Country of origin:The Netherlands (Original also)
Manufacturing year:2009 (Original: at least from 1623)

After finishing the demi-cross reconstruction I continued with yet another navigational instrument that no longer exists: the hoekboog or double triangle. It is not known who invented the hoekboog, but alike the demi-cross it has been mainly depicted by Blaeu in the early years of its existence.

The instrument is of the same size and has similar features as the Davis Quadrant, but has chords instead of arches. The chords are divided in 60 (upper triangle) and 30 degrees (lower triangle), a ratio also found on period Davis Quadrants.

Although the instrument has been described for at least 91 years by a variety of authors, only two fragments of them survived. Based on these fragments and the descriptions and images found in those period works I made this reconstruction.

After four years of research, I finally was confident enough to create two different versions of the instrument, which took me about 70 hours each. Now the instruments should be a 95% accurate reconstruction of the original, showing two stages in its development.

Materials used on this reproduction are ebony for the frame and scales and pear wood for the vanes.
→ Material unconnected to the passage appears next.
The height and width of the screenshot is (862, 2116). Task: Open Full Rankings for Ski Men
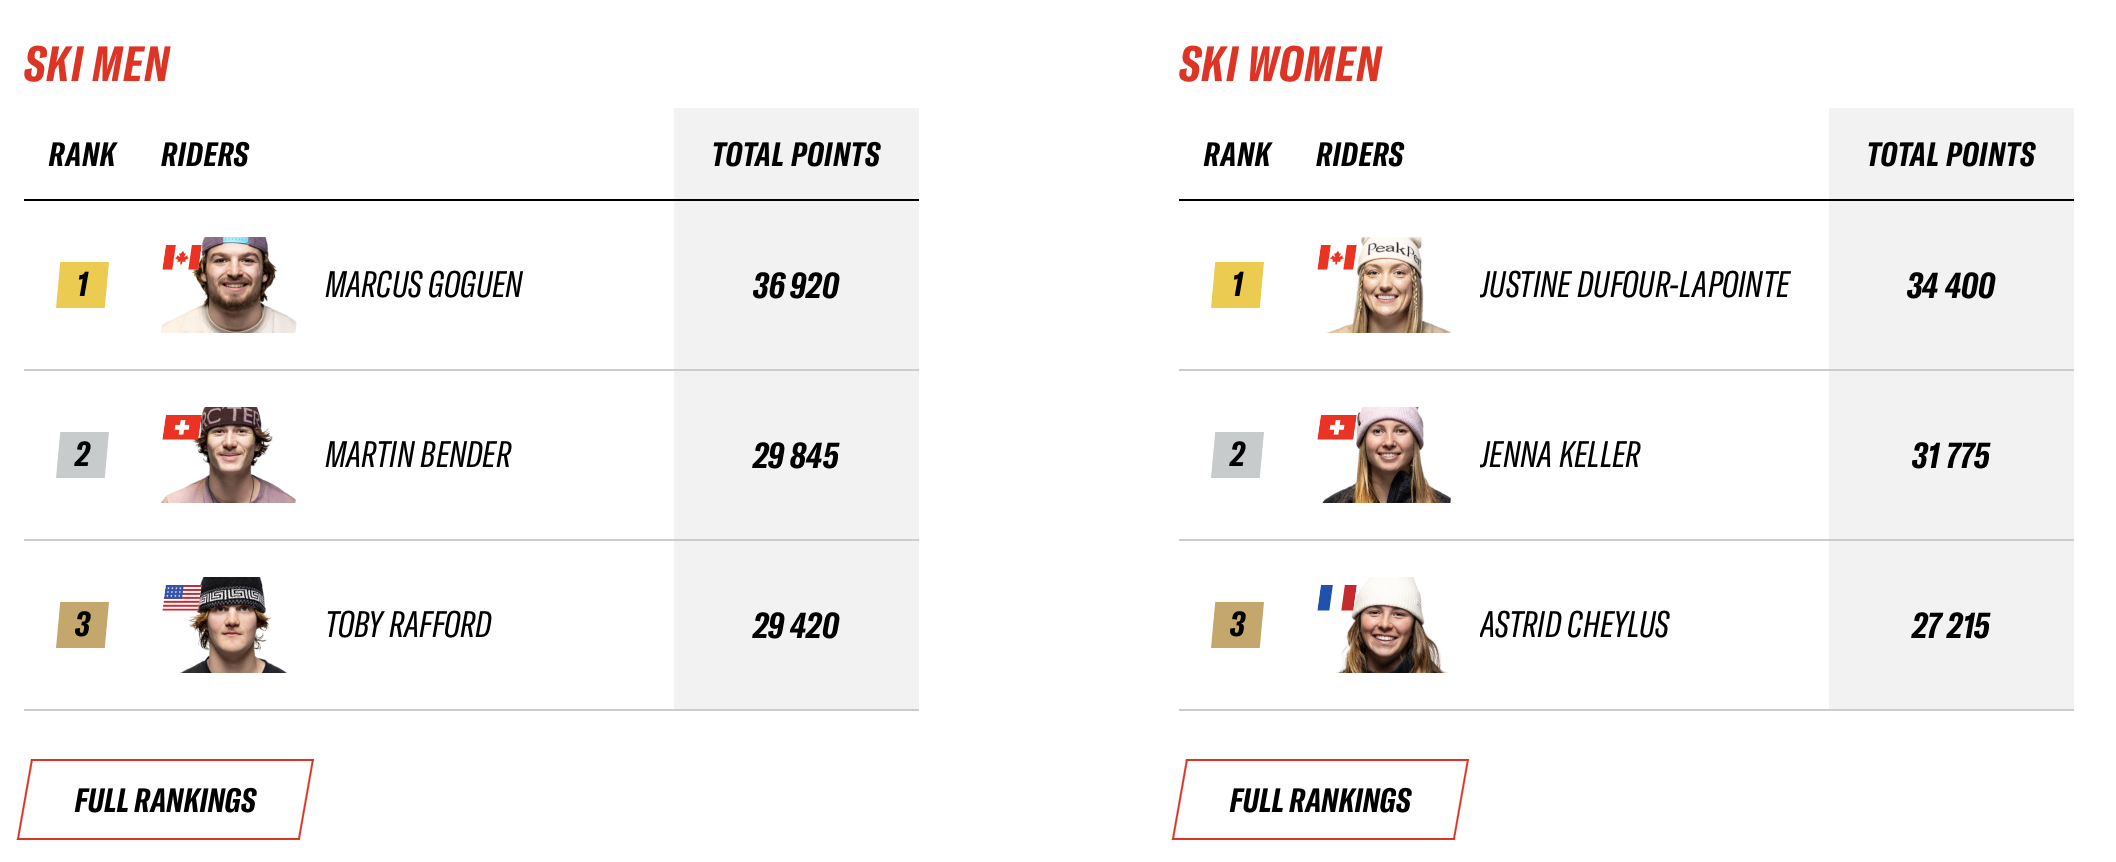pyautogui.click(x=165, y=800)
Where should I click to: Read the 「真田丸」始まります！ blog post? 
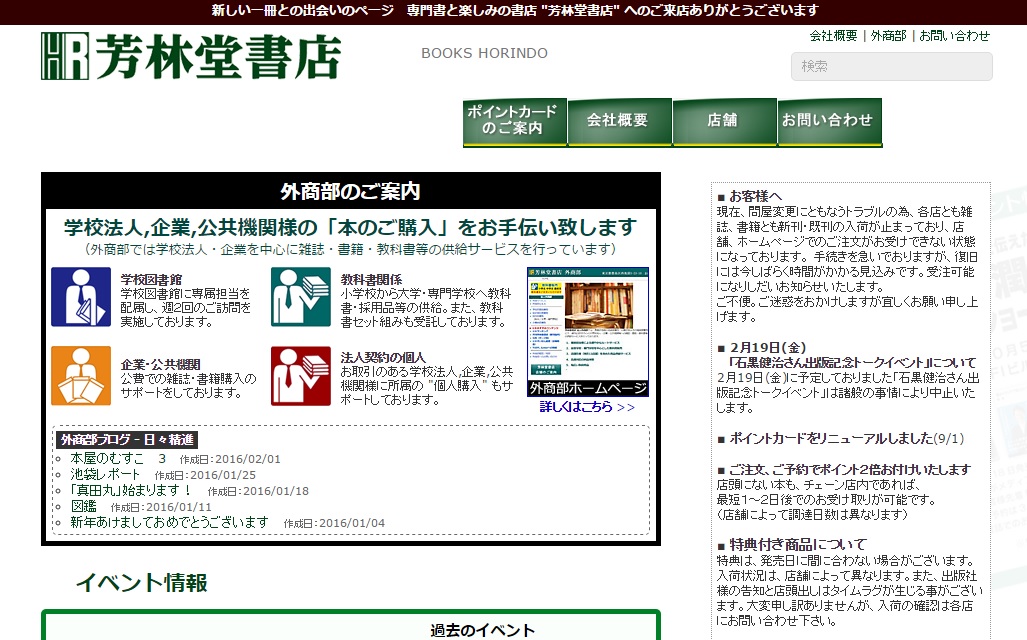(x=131, y=491)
In addition to that the horizon vane is painted white on one side.

I'm very grateful to Diederick Wildeman and Anton Oortwijn (both Scheepvaartmuseum Amsterdam) and Sjoerd de Meer (Maritiem Museum Rotterdam), as they supplied me with lots of information on this instrument and other contemporary instruments by allowing me to study period literature. Especially appreciated is the assistance by Tommy Watt, curator of the Shetland Museum and Archives, who has been so kind to take pictures and measurements of the hoekboog scale in his collection in 2005 and to let me study that same part and the Kennemerland archives at a later visit in 2006. Also appreciated is the cooperation of The Netherlands Institute for Maritime Archaeology (NISA) for allowing me to search their depot which resulted in a fragment of this instrument.

An article on the instrument is expected to be published somewhere in 2011, probably in the Bulletin of the Scientific Instrument Society.